Coacervates or protocells can also be defined as a set of colloidal molecules in which the water molecules are rigidly oriented in relation to them and surrounded by a film of water, which clearly delimits the coacervates of the liquid in which they float through the air.
The coacervate is a globule formed by a membrane that has chemical substances inside it; as its complexity increases, the coacervate separates from the water forming an independent unit, which nevertheless interacts with its environment.
It was the Soviet biochemist, Alexander Oparin, who discovered and baptized them, being an essential step for the explanation of the development of life on Earth.
Alexander Oparin, assured that lifeless lipid membranes could be produced, and after numerous experiments, he obtained drops of high composition in biological molecules, which were present but separated from the aqueous medium through a primary membrane. It was precisely these drops that he baptized with the name of coacervates. In addition, Oparin could also demonstrate that chemical reactions occur within a coacervate that produce the formation of different systems, which are increasingly complex.
In coacervates, chemical reactions develop that cause increasingly complex systems. As the complexity progresses, the coacervates separate from the aqueous medium and become independent units that interact with the environment.
It can be said that the coacervates are grains or drops that are delimited by a membrane. These are sets of molecules that have two phases: the water molecules surround the grains that have different chemicals. This forms a layer that separates the coacervates from the fluid in which they develop.

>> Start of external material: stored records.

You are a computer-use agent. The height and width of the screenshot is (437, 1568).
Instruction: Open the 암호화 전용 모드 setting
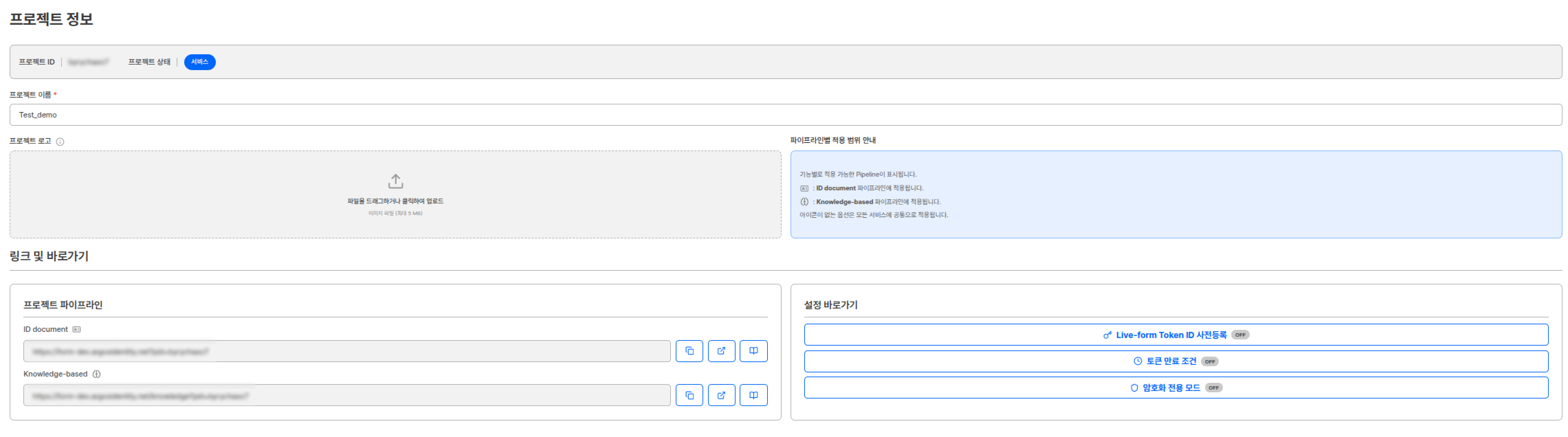1171,388
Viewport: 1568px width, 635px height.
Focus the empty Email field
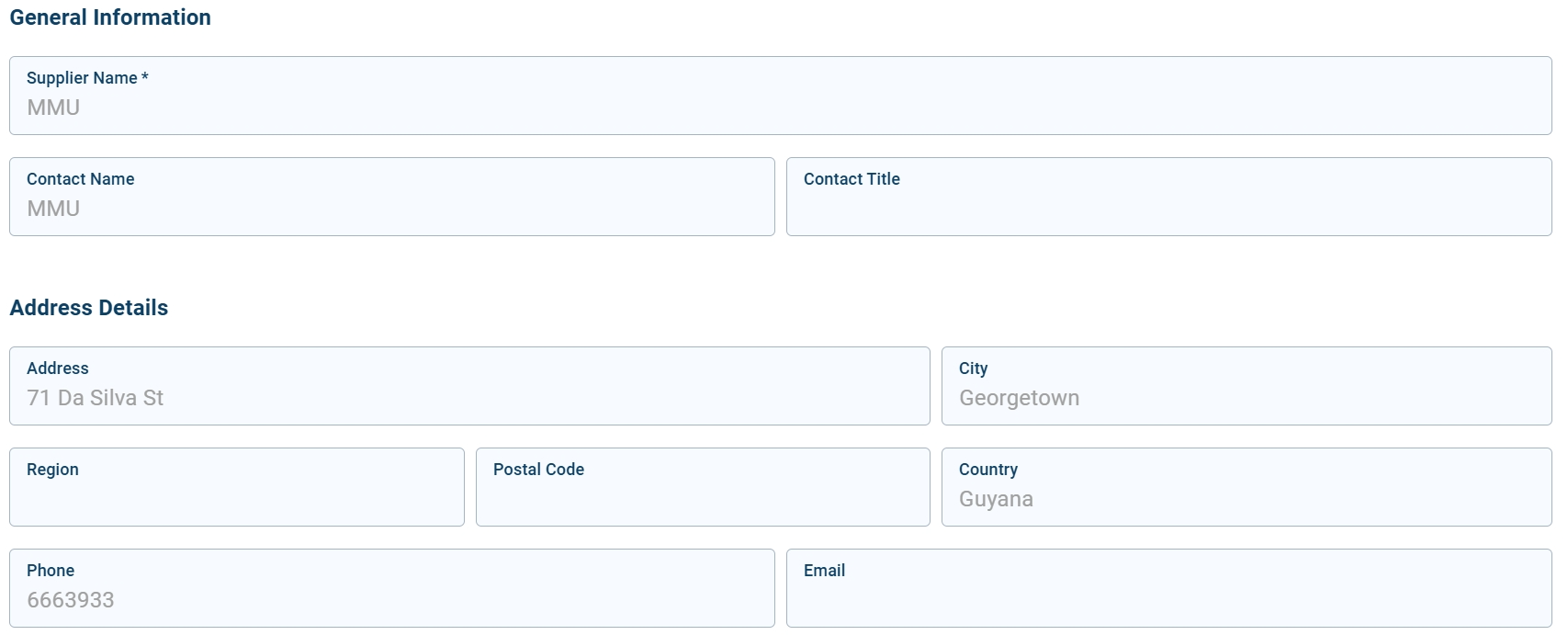(1168, 600)
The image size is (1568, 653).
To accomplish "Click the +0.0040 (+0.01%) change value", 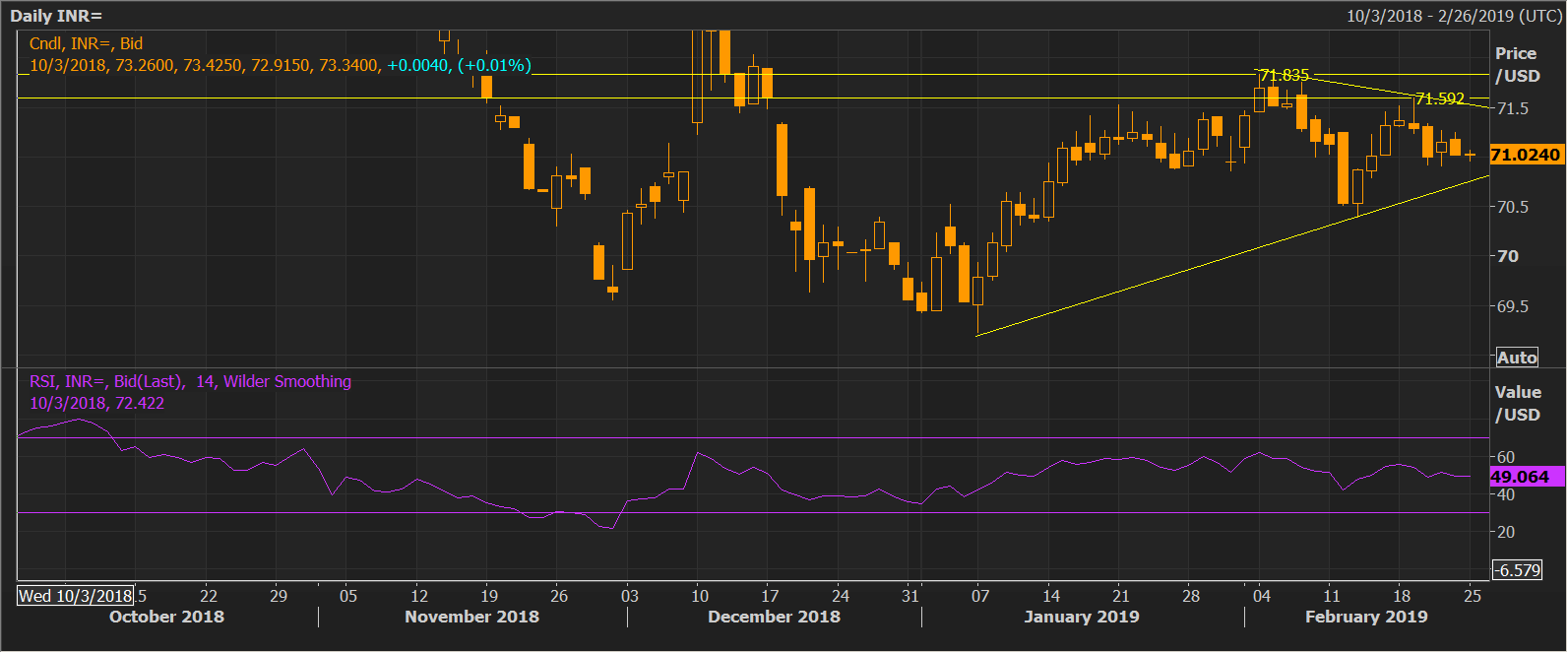I will 459,65.
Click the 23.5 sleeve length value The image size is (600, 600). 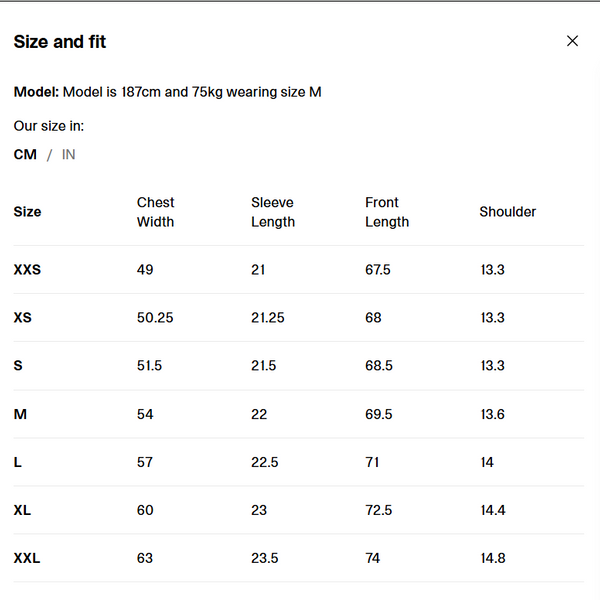tap(264, 558)
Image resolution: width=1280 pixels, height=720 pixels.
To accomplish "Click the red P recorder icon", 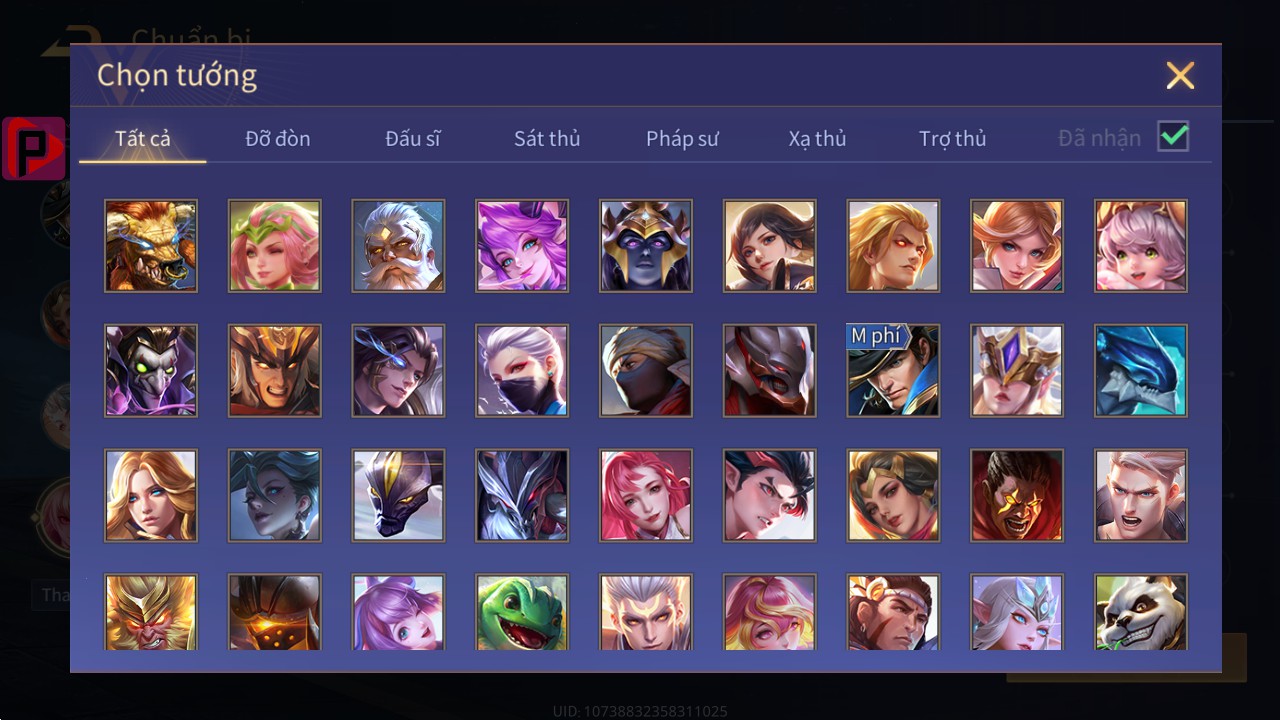I will [x=34, y=148].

One theory indicates that, in Earth's early atmosphere, there were water, carbon dioxide, ammonia, and methane. Electric discharges and solar rays gave the conditions for the appearance of the coacervates, which would have appeared in the ocean, where different organic matter had already been found. The absorption of these organic materials allowed the nutrition of the coacervates, which began to develop and generate more complex molecules.